I paesi africani aderenti al Focac, sono ritenuti da alcuni commentatori dei meri spettatori passivi ma, durante l’incontro di Pechino, il presidente del Sud Africa Jacob Zuma (il Sudafrica ospiterà la prossima edizione del Focac nel 2015) ha voluto mettere in evidenza l’insostenibilità di lungo periodo delle relazioni economiche della Cina. In effetti, gli scambi commerciali tra la Cina e l’Africa, che hanno registrato un vero e proprio boom tra il 2000 e il 2008 (anno in cui hanno superato i 100 miliardi di dollari, cfr. figura 1), mostrano un crescente squilibrio in favore di Pechino. La struttura dell’interscambio non consente ai paesi africani di ridurre la propria dipendenza cronica dalle esportazioni di materie prime, che pesano per circa il 92% del totale. Le esportazioni cinesi in Africa, d’altra parte, si concentrano sui beni manifatturieri; in particolare, beni a maggior contenuto tecnologico hanno assunto un ruolo crescente a scapito dei beni a elevata intensità di lavoro (tabella 2).

━━━━━━━━

▶ _Consegna_
Quali anni sono citati nel brano sugli scambi tra Cina e Africa? Le righe non servono per svolgere questo esercizio.

▶ _Dati disponibili_

━━━━━━━━

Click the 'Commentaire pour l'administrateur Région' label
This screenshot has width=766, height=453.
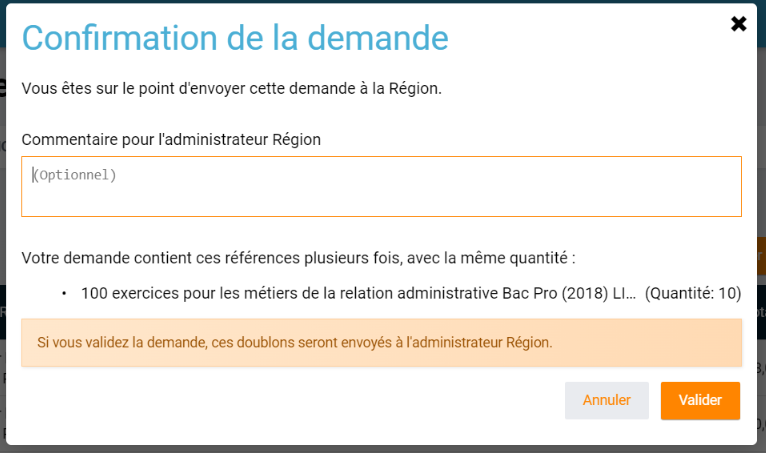171,139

━━━━━━━━

▶ _Risposta_
2015, 2000, 2008